Here, shocks never fully die out, so the variance of $y_t$ grows with $t$ and the series does not revert to a fixed mean. Differencing yields $\Delta y_t = y_t - y_{t-1} = \varepsilon_t$, which is stationary if $\varepsilon_t$ is. In panel settings, an $I(1)$ outcome can make regressions on other trending variables look significant even when there is no causal link. This is the classic spurious regression problem: high $R^2$, small p-values, and unstable coefficients that flip when you change the sample window.
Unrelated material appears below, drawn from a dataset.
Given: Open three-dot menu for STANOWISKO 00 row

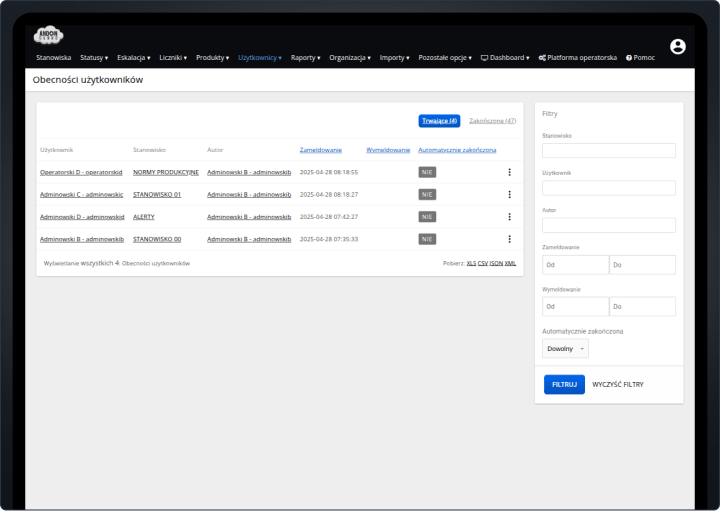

When $T$ is short, unit-root concerns are secondary; structural breaks matter more. With long $T$, unit roots and cointegration become central. In such cases:

  1. Test for unit roots (LLC, IPS, CIPS).
  2. If I(1) variables are cointegrated, use error-correction models.
  3. If not, difference to stationarity and interpret coefficients carefully.

A quick decision map

ProblemSymptomSafer response
Staggered timing + heterogeneityOdd TWFE sign or magnitudeUse modern DiD / cohort-time estimators
Serial correlationTiny SEs, over-rejectionCluster by unit or use wild bootstrap
Cross-unit shocksCommon-period residual spikesTwo-way clustering or factor models
Long T with trending levelsHigh $R^2$, unstable coefficientsTest unit roots, consider cointegration

Takeaway

TWFE is a baseline, not a default. It is credible when strict exogeneity and homogeneous effects are plausible. When those assumptions fail, the right move is not to tweak the regression, but to change the design or estimator and strengthen diagnostics.

References

  • Shaw, C. (2025). Causal Inference in Marketing: Panel Data and Machine Learning Methods (Community Review Edition), Section 2.5.
  • Goodman-Bacon, A. (2021). Difference-in-differences with variation in treatment timing. Journal of Econometrics.
  • Cameron, A. C., Gelbach, J. B., and Miller, D. L. (2008). Bootstrap-based improvements for inference with clustered errors.
  • Rambachan, A., and Roth, J. (2023). A sensitivity analysis for parallel trends.